# [Exercise]
With nothing left out, give the data back exactly.

Collected data:
——————
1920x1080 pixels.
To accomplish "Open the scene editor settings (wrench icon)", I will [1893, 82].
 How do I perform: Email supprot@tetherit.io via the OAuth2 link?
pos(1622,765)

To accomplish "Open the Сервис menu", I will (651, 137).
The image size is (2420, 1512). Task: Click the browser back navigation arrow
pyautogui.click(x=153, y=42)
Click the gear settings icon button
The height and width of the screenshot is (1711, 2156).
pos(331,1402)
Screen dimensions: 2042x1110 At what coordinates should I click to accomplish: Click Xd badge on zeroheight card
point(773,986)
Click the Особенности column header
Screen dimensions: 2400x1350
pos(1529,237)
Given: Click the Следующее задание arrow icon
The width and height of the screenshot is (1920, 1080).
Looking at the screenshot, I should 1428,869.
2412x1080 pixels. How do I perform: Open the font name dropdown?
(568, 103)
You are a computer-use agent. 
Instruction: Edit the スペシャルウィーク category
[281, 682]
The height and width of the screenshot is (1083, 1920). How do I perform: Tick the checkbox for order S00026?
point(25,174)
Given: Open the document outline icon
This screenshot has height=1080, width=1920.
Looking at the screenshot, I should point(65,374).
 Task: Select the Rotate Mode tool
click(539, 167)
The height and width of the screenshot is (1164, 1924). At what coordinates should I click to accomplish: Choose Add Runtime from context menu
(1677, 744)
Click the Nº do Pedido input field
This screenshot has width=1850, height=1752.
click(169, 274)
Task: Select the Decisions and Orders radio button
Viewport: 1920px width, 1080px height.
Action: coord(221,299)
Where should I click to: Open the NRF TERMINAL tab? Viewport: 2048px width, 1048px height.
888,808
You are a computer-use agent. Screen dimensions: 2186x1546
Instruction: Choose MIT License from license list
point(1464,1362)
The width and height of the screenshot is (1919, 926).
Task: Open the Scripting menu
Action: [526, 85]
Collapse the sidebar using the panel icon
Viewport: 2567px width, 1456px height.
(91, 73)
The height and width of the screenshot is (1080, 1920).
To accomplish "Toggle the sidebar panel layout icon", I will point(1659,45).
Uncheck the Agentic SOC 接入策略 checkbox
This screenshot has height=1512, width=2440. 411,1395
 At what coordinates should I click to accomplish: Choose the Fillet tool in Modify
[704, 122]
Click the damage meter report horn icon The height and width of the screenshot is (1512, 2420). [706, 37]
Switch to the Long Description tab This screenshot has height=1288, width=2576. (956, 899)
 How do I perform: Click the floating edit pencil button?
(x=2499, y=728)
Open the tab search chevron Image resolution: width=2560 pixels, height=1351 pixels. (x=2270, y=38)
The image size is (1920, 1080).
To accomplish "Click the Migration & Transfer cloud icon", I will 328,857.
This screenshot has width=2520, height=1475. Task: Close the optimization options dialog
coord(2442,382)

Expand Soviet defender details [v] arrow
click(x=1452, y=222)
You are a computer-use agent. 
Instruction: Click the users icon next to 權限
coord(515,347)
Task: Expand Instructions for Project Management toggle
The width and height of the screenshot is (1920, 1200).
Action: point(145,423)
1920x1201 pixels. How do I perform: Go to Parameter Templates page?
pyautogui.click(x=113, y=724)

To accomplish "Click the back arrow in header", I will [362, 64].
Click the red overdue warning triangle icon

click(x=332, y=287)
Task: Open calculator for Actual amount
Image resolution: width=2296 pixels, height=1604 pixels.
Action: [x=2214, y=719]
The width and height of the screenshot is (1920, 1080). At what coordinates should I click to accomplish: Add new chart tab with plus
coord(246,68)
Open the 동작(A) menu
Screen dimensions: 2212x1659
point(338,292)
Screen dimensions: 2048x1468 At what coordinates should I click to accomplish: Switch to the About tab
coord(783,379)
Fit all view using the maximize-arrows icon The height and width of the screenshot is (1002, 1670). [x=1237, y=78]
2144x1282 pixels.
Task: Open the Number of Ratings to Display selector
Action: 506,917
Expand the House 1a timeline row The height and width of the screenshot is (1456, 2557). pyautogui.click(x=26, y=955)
——————
# [Answer section]
1920x1080 pixels.
To accomplish "Open the scene editor settings (wrench icon)", I will [1893, 82].
 How do I perform: Email supprot@tetherit.io via the OAuth2 link?
pos(1622,765)

To accomplish "Open the Сервис menu", I will (651, 137).
The image size is (2420, 1512). Task: Click the browser back navigation arrow
pyautogui.click(x=153, y=42)
Click the gear settings icon button
The height and width of the screenshot is (1711, 2156).
pos(331,1402)
Screen dimensions: 2042x1110 At what coordinates should I click to accomplish: Click Xd badge on zeroheight card
point(773,986)
Click the Особенности column header
Screen dimensions: 2400x1350
pos(1529,237)
Given: Click the Следующее задание arrow icon
The width and height of the screenshot is (1920, 1080).
Looking at the screenshot, I should 1428,869.
2412x1080 pixels. How do I perform: Open the font name dropdown?
(568, 103)
You are a computer-use agent. 
Instruction: Edit the スペシャルウィーク category
[281, 682]
The height and width of the screenshot is (1083, 1920). How do I perform: Tick the checkbox for order S00026?
point(25,174)
Given: Open the document outline icon
This screenshot has height=1080, width=1920.
Looking at the screenshot, I should point(65,374).
 Task: Select the Rotate Mode tool
click(539, 167)
The height and width of the screenshot is (1164, 1924). At what coordinates should I click to accomplish: Choose Add Runtime from context menu
(1677, 744)
Click the Nº do Pedido input field
This screenshot has width=1850, height=1752.
click(169, 274)
Task: Select the Decisions and Orders radio button
Viewport: 1920px width, 1080px height.
Action: coord(221,299)
Where should I click to: Open the NRF TERMINAL tab? Viewport: 2048px width, 1048px height.
888,808
You are a computer-use agent. Screen dimensions: 2186x1546
Instruction: Choose MIT License from license list
point(1464,1362)
The width and height of the screenshot is (1919, 926).
Task: Open the Scripting menu
Action: [526, 85]
Collapse the sidebar using the panel icon
Viewport: 2567px width, 1456px height.
(91, 73)
The height and width of the screenshot is (1080, 1920).
To accomplish "Toggle the sidebar panel layout icon", I will point(1659,45).
Uncheck the Agentic SOC 接入策略 checkbox
This screenshot has height=1512, width=2440. 411,1395
 At what coordinates should I click to accomplish: Choose the Fillet tool in Modify
[704, 122]
Click the damage meter report horn icon The height and width of the screenshot is (1512, 2420). [706, 37]
Switch to the Long Description tab This screenshot has height=1288, width=2576. (956, 899)
 How do I perform: Click the floating edit pencil button?
(x=2499, y=728)
Open the tab search chevron Image resolution: width=2560 pixels, height=1351 pixels. (x=2270, y=38)
The image size is (1920, 1080).
To accomplish "Click the Migration & Transfer cloud icon", I will 328,857.
This screenshot has width=2520, height=1475. Task: Close the optimization options dialog
coord(2442,382)

Expand Soviet defender details [v] arrow
click(x=1452, y=222)
You are a computer-use agent. 
Instruction: Click the users icon next to 權限
coord(515,347)
Task: Expand Instructions for Project Management toggle
The width and height of the screenshot is (1920, 1200).
Action: point(145,423)
1920x1201 pixels. How do I perform: Go to Parameter Templates page?
pyautogui.click(x=113, y=724)

To accomplish "Click the back arrow in header", I will [362, 64].
Click the red overdue warning triangle icon

click(x=332, y=287)
Task: Open calculator for Actual amount
Image resolution: width=2296 pixels, height=1604 pixels.
Action: [x=2214, y=719]
The width and height of the screenshot is (1920, 1080). At what coordinates should I click to accomplish: Add new chart tab with plus
coord(246,68)
Open the 동작(A) menu
Screen dimensions: 2212x1659
point(338,292)
Screen dimensions: 2048x1468 At what coordinates should I click to accomplish: Switch to the About tab
coord(783,379)
Fit all view using the maximize-arrows icon The height and width of the screenshot is (1002, 1670). [x=1237, y=78]
2144x1282 pixels.
Task: Open the Number of Ratings to Display selector
Action: 506,917
Expand the House 1a timeline row The height and width of the screenshot is (1456, 2557). pyautogui.click(x=26, y=955)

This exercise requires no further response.